The Liberal government has promised to spend $7 billion on child care over the next decade -- in addition to $500 million this year -- to make daycare more affordable and accessible, which, the March 22 budget document pointed out, could also make it easier for parents to work or improve their education and skills training.
Much of that argument is based on the experience in Quebec, where the labour force participation rates of women increased after the province brought in a subsidized, low-fee and universal child-care program in 1997 as part of a package of reforms targeting families.
According to a commonly cited 2012 study led by Pierre Fortin, an economist at the University of Quebec at Montreal, the child-care program in Quebec allowed 70,000 more mothers with children under the age of 14 to hold jobs in 2008 than would have otherwise been the case.

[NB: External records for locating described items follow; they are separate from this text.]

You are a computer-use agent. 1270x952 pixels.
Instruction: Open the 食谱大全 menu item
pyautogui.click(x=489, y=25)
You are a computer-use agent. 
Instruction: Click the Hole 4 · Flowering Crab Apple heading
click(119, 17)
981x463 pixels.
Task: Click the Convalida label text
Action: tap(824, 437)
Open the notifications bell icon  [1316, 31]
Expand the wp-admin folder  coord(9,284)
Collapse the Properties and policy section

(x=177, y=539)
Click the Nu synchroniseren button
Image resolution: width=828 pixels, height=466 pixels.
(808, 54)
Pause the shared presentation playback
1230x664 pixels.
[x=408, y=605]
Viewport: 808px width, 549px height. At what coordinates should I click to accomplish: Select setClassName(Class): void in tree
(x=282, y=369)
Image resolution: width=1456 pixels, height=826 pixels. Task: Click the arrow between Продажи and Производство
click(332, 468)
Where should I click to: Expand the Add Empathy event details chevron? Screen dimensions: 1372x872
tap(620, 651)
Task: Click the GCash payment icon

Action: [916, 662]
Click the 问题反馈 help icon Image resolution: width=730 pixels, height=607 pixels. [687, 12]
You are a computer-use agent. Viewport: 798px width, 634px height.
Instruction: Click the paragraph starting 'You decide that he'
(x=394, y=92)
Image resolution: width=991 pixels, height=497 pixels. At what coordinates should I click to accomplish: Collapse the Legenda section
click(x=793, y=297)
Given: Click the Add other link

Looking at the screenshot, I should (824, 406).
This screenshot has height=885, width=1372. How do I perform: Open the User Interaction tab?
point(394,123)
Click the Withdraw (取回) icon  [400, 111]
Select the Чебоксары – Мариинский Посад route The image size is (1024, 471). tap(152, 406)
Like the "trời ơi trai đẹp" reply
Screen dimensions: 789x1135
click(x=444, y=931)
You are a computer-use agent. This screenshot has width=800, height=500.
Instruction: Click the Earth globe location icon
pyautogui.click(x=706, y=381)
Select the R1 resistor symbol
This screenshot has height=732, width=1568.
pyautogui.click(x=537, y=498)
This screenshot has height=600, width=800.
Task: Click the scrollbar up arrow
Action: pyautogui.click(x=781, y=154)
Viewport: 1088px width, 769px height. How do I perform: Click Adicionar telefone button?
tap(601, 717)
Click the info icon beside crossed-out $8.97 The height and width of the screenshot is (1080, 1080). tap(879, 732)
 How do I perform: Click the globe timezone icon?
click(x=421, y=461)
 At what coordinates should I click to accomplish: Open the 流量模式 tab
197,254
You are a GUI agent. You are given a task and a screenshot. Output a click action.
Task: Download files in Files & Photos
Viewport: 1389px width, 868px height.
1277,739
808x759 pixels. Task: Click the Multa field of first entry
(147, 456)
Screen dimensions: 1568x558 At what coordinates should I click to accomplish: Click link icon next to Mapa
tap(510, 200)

Federal finance officials, writing in a report produced during the 2015 election, during which child care became a central topic, suggested a similar boost would not necessarily be replicated on a national scale -- at least not now.
"It is noted that this policy was implemented during a period of strong economic growth in Canada, leading to increased labour demand," said the document, which The Canadian Press obtained in response to an access-to-information request.
"It is not clear that such a policy would have produced the same effects in the context of sluggish economic growth."
Jack Aubry, a department spokesman, said officials there nonetheless believe there is a link between child care and more women in the workforce.
"The Department of Finance continues to believe that access to affordable child care allows greater participation in work, education and training, particularly by mothers," Aubry said Tuesday in an emailed statement.
The economic advisory council that has been recommending ways for Finance Minister Bill Morneau to boost economic growth in Canada also suggested exploring a universal, subsidized, child-care program along the lines of the Quebec model in its February report.
Last month, the Fraser Institute also cast a critical eye on the link between the Quebec child-care program and female participation in the workforce, in a report suggesting that other factors -- including employment insurance reform in 1996 -- could have played a role.
Fortin disputed their findings in a response paper earlier this month, noting his and similar peer-reviewed studies had come to their conclusions after isolating the effect that access to child care had from other factors.
"The unanimity of conclusions from these multiple independent sources constitutes compelling evidence that a significant share of the increase in Quebec mothers' labour force participation since 1997 can indeed be attributed to the low-fee, universal, child-care system introduced in that year," Fortin wrote.
Armine Yalnizyan, an economist and business commentator, said the need for child care is far from being met.
"The analysis that economic growth would trump whatever public policy measures would be put into place (would be true) if the market for child care was operating at equilibrium," she said. "It is not. There is massive excess demand in the system for high-quality, regulated child care at affordable prices."
Lisa Kelly, director of the women's department at Unifor, said that even if slower growth means fewer jobs available overall, access to child care can still mean good things for gender equality.
"I would argue that low-cost child care -- accessible, affordable, good-quality child care -- supports women being in the workforce in whatever proportion of jobs there are available," she said.